• **PASSAGE FOR REVIEW**
┏━━

# House Swap - 3 months plus



## Madailin

Good afternoon, 

I have been learning French on and off for several years now. To improve my spoken French, I really need to spend time in a French speaking place. I work 'remotely' so can work easily from France for example. I would love to find somebody to do a 'house swap' with, perhaps somebody coming to work in the Leicester area for say 3 months to 1 year and who has a home (they own) that we could do a swap on?

I have looked at some of the house swap websites but they are mainly for short-term vacation swaps.

Would anybody have any leads - I am trying local universities and would like to look into other possibilities too. I am based in Leicestershire, England.

Many thanks,

Madailin


----------



## Bevdeforges

Be careful here - any stay over 90 days requires a long-stay visa and getting a work visa (i.e. one that allows you to work) is difficult unless you're being hired by a French employer. 

Generally speaking, if you are working from France (i.e. physically present in France while doing whatever it is you are paid for) you are considered working in France - and must be properly registered for tax and social insurance purposes. It does not matter where your employer is, nor how or where you are being paid.

On a Schengen visa (90 day stamp in the passport visa) you are not allowed to work at all, though the odd "check into the office" via phone or Internet usually won't cause any problem.


----------



## Crabtree

It is non starter really Anything more than 90 in 180 and you need a visa and to work you need a work visa .
You do not say what your level of French is but if you could get on a French University course and get a student visa that does allow some working


----------



## SPGW

Basically it is fine for 3 months (forget the 'plus'). You remain tax-resident at your UK address and work from wherever you like if the job permits it (which apprently it does in the OPs case). Regarding the 90 days, in practice it seems from family experience that you are not necesssarily questioned at passport control if you overstay the 90 days.


----------



## EuroTrash

It's way too hot to get deep into hacking through the old chestnut of how legit it is to work when technically you have been allowed to enter France as a visitor without the right to work. But I think the OP should nonetheless be aware that there is a chestnut. There must be tons of threads on it.


----------



## Bevdeforges

SPGW said:


> Regarding the 90 days, in practice it seems from family experience that you are not necesssarily questioned at passport control if you overstay the 90 days.


The way France does these things, there may very well not be much of a control when leaving France (or Schengen) after an overstay. But where it will catch up with someone is when they need to prove residence for some administrative function and can't produce a titre de séjour. 

Still, there is no telling when and if they can and will start tracking entries and exits from Schengen in some sort of computerized system. That's when things could start to get sticky.


----------



## SPGW

Right, but here we’re talking house-swap, not taking up or changing residence, which would remain unchanged.


----------



## EuroTrash

SPGW said:


> Right, but here we’re talking house-swap, not taking up or changing residence, which would remain unchanged.


Thinking of all the academics who travel around the world swapping houses as visiting professors or on sabbatical, I would be surprised if being on a house swap changes anything administratively. I know there are often special rules for travelling academics but I can't think there would be different sets of rules depending on whether you'd managed to arrange a house swap or if you'd had to rent a place.

It's not an issue of changing residence though, it's an issue of not having the automatic right to work.

┗━━

• **DATA TO EXAMINE**
┏━━

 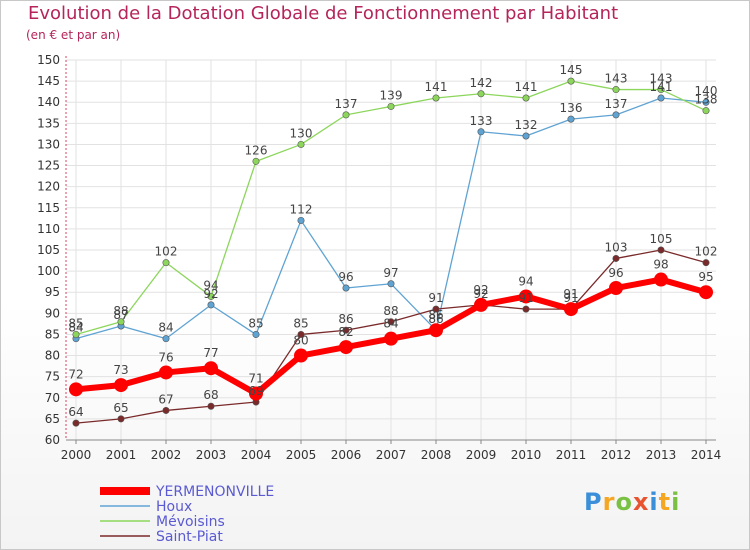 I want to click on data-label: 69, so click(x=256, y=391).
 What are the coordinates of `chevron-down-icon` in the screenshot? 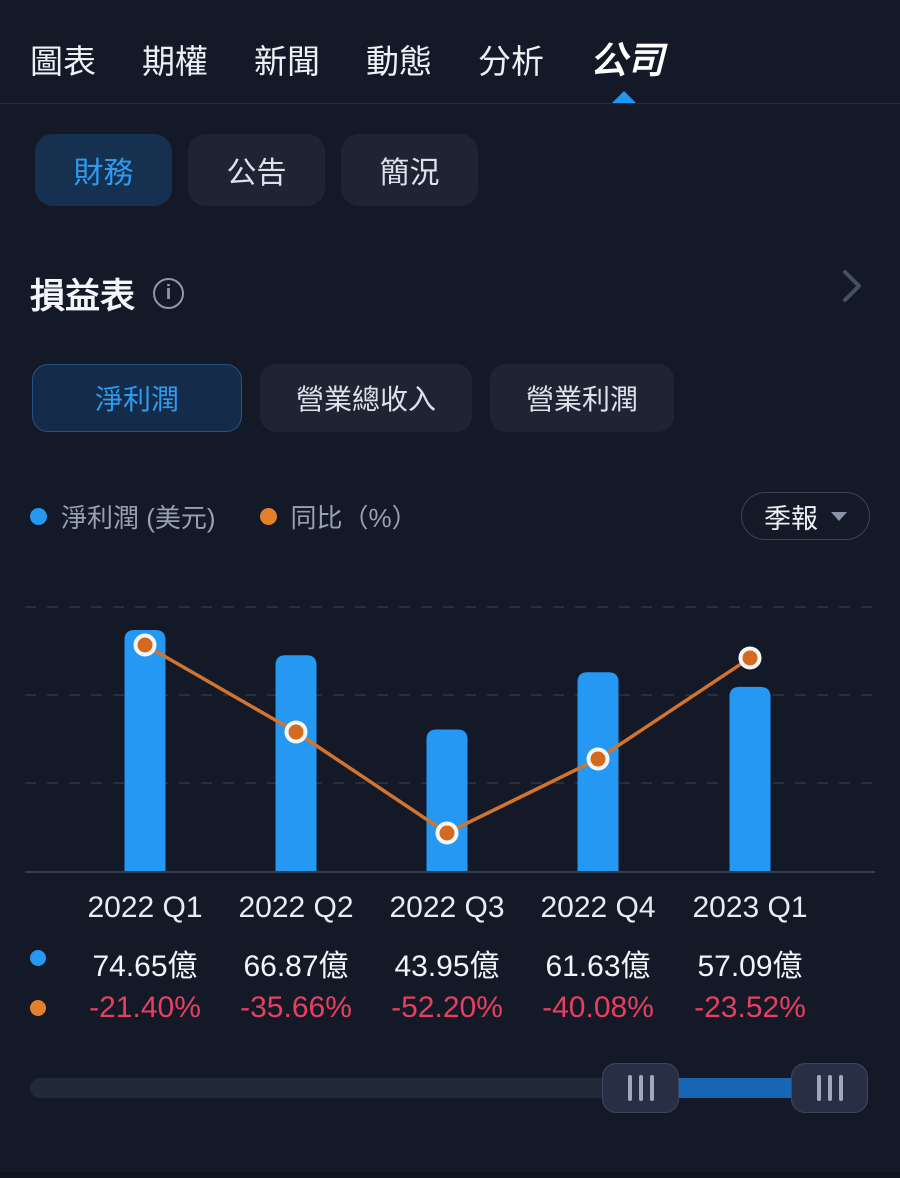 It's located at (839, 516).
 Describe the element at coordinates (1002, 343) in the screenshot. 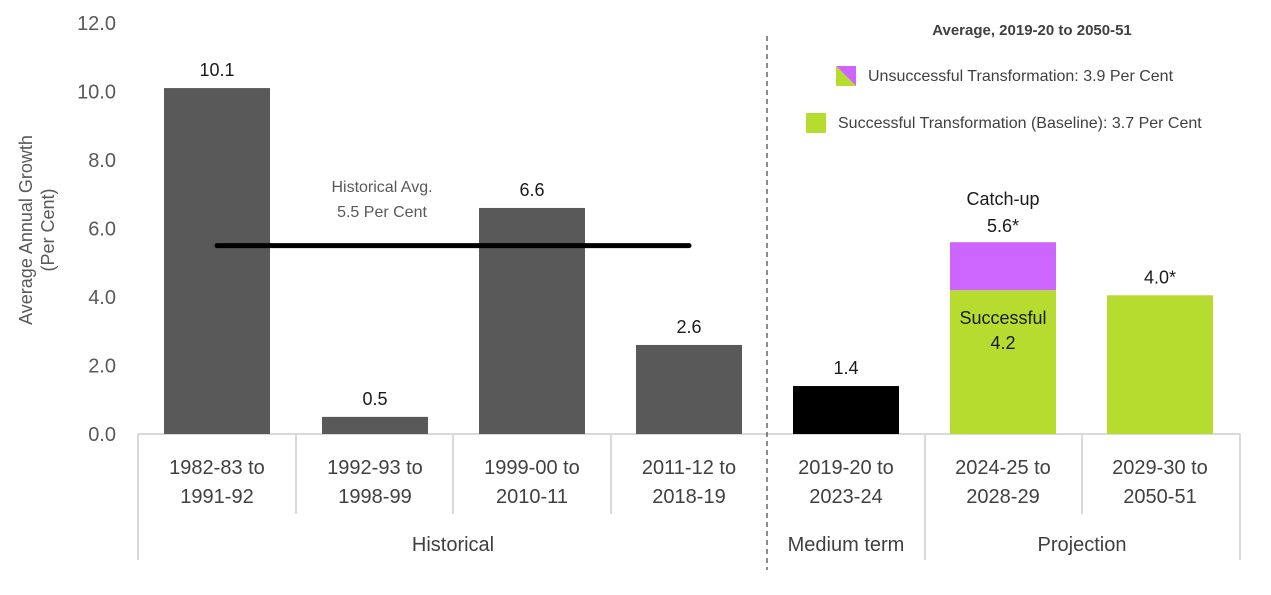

┗━━
┏━━

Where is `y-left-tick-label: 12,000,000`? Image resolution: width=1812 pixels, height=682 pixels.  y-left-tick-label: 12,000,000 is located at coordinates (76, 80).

┗━━
┏━━

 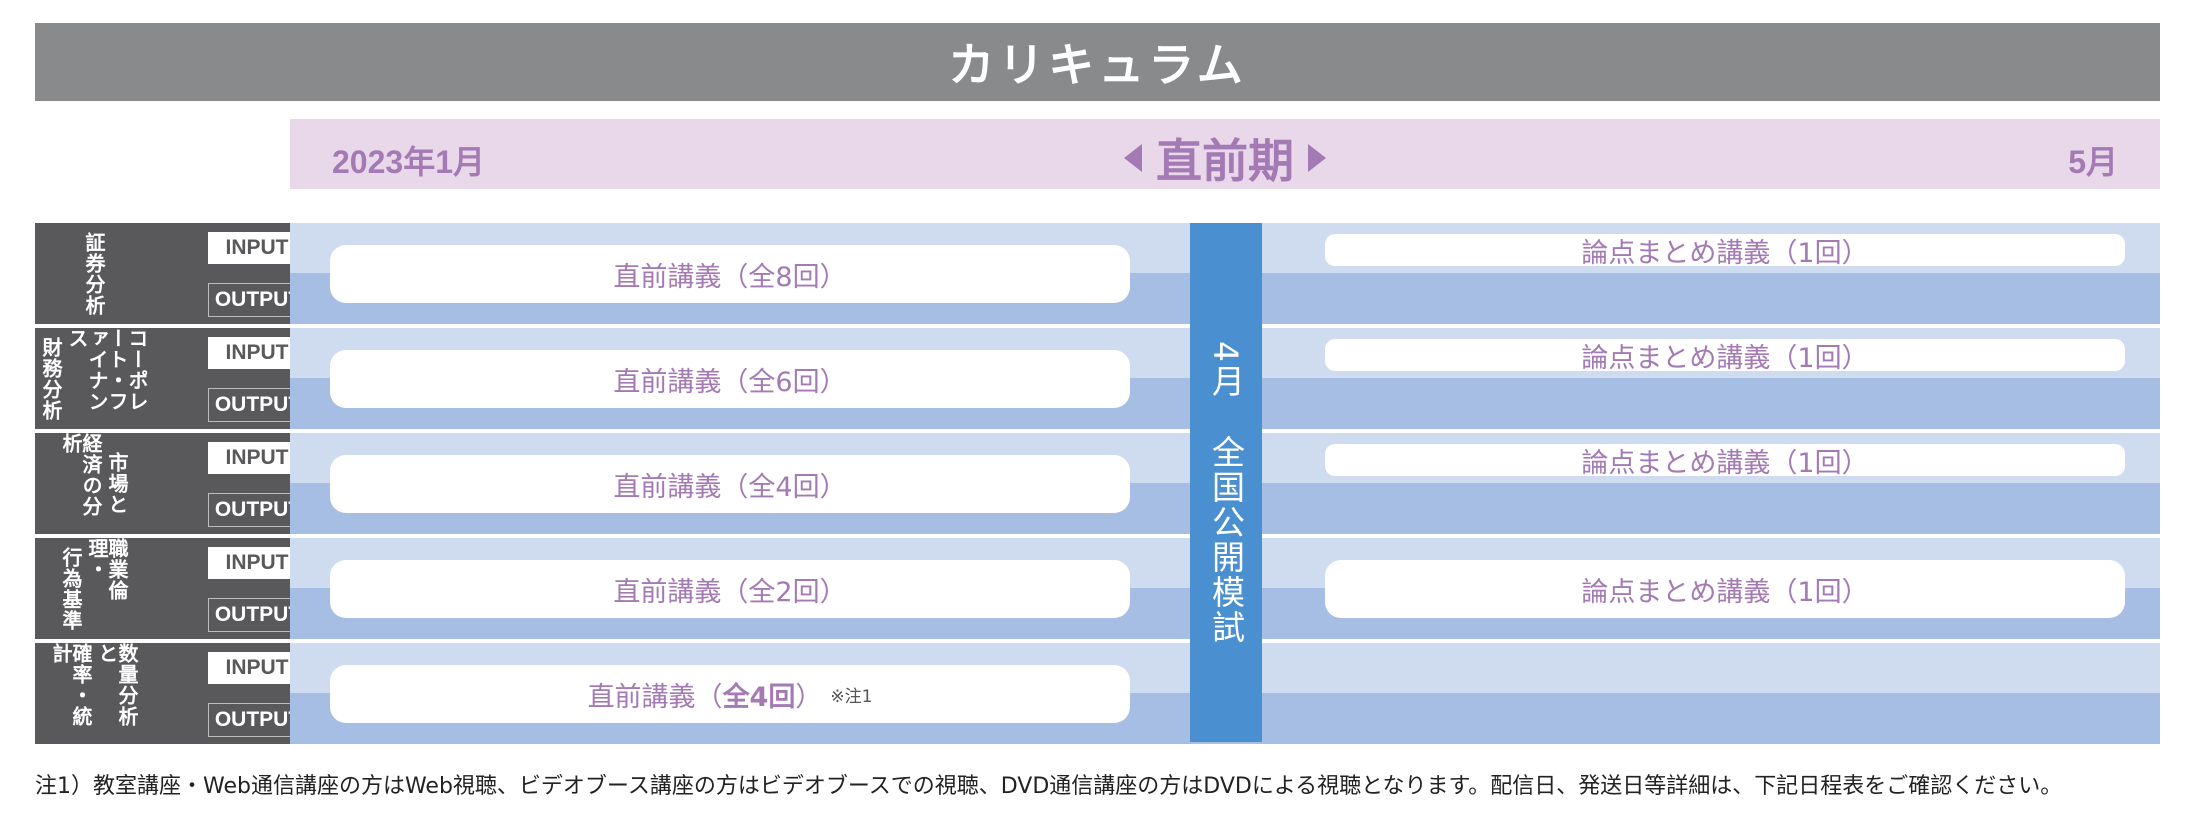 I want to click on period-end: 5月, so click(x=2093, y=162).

┗━━

In two sentences, what does the house swap thread say?

• **EXPECTED ANSWER**
A remote worker based in Leicestershire who wants to improve their spoken French is looking for a house swap of three months to a year with someone who owns a home in a French-speaking place, since house swap websites mainly offer short-term vacation swaps. Replies warn that any stay over 90 days requires a long-stay visa, that working while physically in France requires a work visa and registration for tax and social insurance, and that an overstay can catch up with someone who cannot produce a titre de séjour, though one poster says a three-month stay is fine.